§ **Work instruction 1**
In the passage on toxic waste and cancer in Campania, why did Mazza send his findings to the Lancet? Explain in one to three sentences.
§ **Work instruction 2**
According to the passage on toxic waste and cancer in Campania, how many beds does the Fondazione G Pascale in Napoli have?
§ **Work instruction 3**
Resume the passage on toxic waste and cancer in Campania, picking up right after its final sentence.

§ **Page extract**
==*==

The pugnacious young doctor took the devastating data to a local prosecutor and demanded action, but was fobbed off. So he wrote to the Lancet, which published his landmark work in September 2004 in what was to be the first of many reports into the Land of Fires. The article provoked a furore, fuelling local protests over a planned new incinerator, yet led to little real action from the authorities – although Mazza told me he learned later from a friend that Italian intelligence began monitoring him as a ‘troublemaker’.

Now an established heart consultant who has published subsequent studies into the health consequences of hazardous waste, Mazza admits it is impossible to prove precise links between toxic materials, tumors and congenital malformations. But he believes they are only just beginning to see the full scale of health problems. “We are living in the Triangle of Death. These areas suffered terrible damage for many years. Yet still we do not know how many areas are affected, how bad the damage will be or how long it will last.”

Two years after his Lancet report, the tales of gangsters driving across Italy to dump lorries filled with toxic waste in rivers and bury contaminated containers under lush fields reached a wider audience when highlighted in Gomorrah, the ground-breaking mafia exposé by journalist Roberto Saviano. Among the 6 million buyers of the book was an oncologist in Naples named Antonio Marfella, long baffled by both his increasing number of patients and their decreasing age. He knew this was a global phenomenon, yet the speed of change seemed alarmingly fast in Campania.

Marfella held a senior post as head consultant at the Fondazione G Pascale in Napoli, a 235-bed hospital that is the region’s only cancer centre. He said they started seeing the surge in cases around the turn of the century, with the average patient age plummeting from 60 years old to under 40. Suddenly once-rare bone cancer cases became commonplace in children, and the age of most breast cancer patients fell below 40, which is when screening starts in Italy. “Although we are a city on the sea and not industrial, it was like we were living in one of the world’s worst industrialized areas,” he said.

==*==

§ **Data provided**
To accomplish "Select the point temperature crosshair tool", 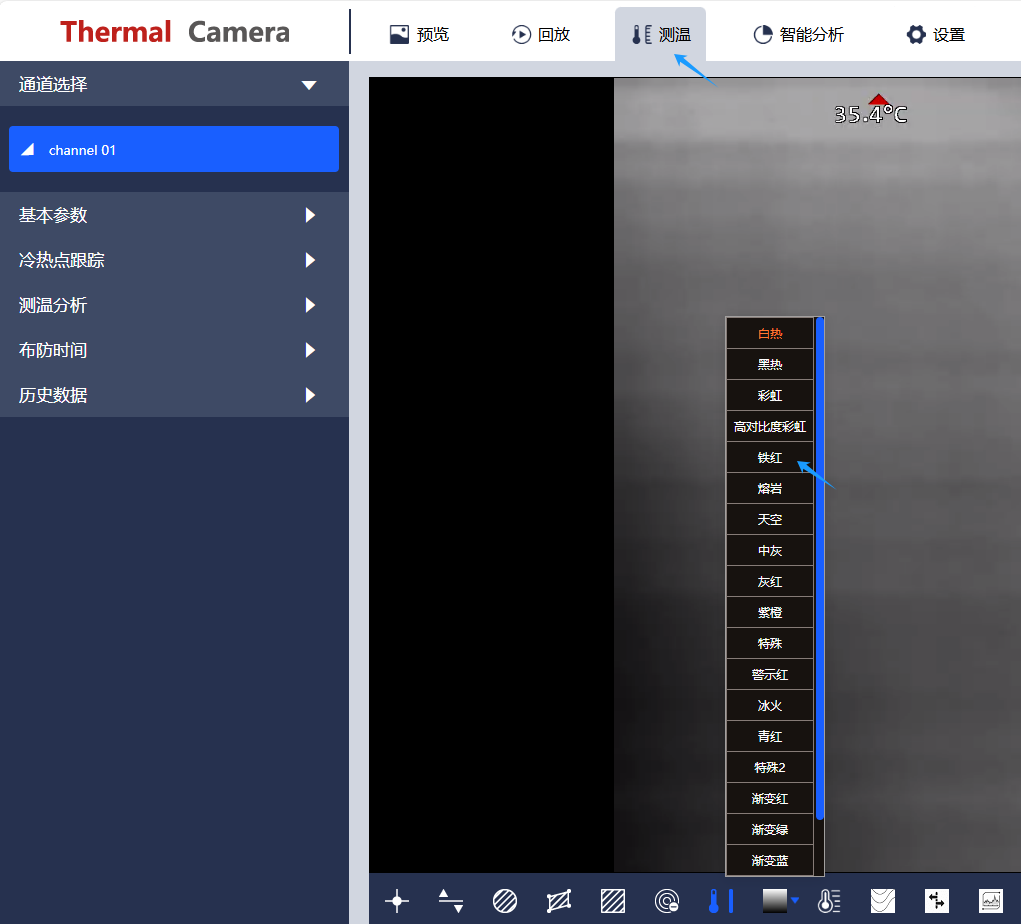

==*==

§ **Task result 1**
Mazza had first taken his data to a local prosecutor and demanded action, but he was fobbed off. He then wrote to the Lancet, which published his work in September 2004.

§ **Task result 2**
235 beds.

§ **Task result 3**
Naples had long been infamous for inept management of its rubbish, with landfill sites filling up strangely fast. Indeed, even as Marfella turned the book’s pages in 2007 there were protests in the streets from residents fed up with the stench of rubbish rotting in the summer heat. Suddenly the white-haired consultant began to understand what was going on around him: “It opened up a vision that seemed unbelievable,” he said. “We knew there was mismanagement of household waste, but we did not know that organized crime had gone outside its usual activities of drug dealing and prostitution into hazardous waste.”

In the nearby town of Acerra, dead and deformed sheep had begun appearing. Then the 50-year-old shepherd tending this flock turned up at the hospital with such aggressive cancer riddling his bones and his blood that doctors could not determine where it had started; one month later he was dead. His daughter asked for tests on his body and these revealed unusually high levels of dioxins. After it emerged his sheep had been tested four times with similarly disturbing results, she launched a court case for damages.

Marfella gave expert evidence in court, which led to a request to speak about the situation in the Italian parliament in January 2008. “I said there were the same levels of toxins in these agricultural areas as were found in industrial sites, which was a paradox. I said it was like postindustrial sites – and I suggested a hypothesis I believed from Gomorrah.” Yet he was demoted on his return from Rome for being ‘alarmist’, a decision that has cost him thousands of pounds a year in lost income.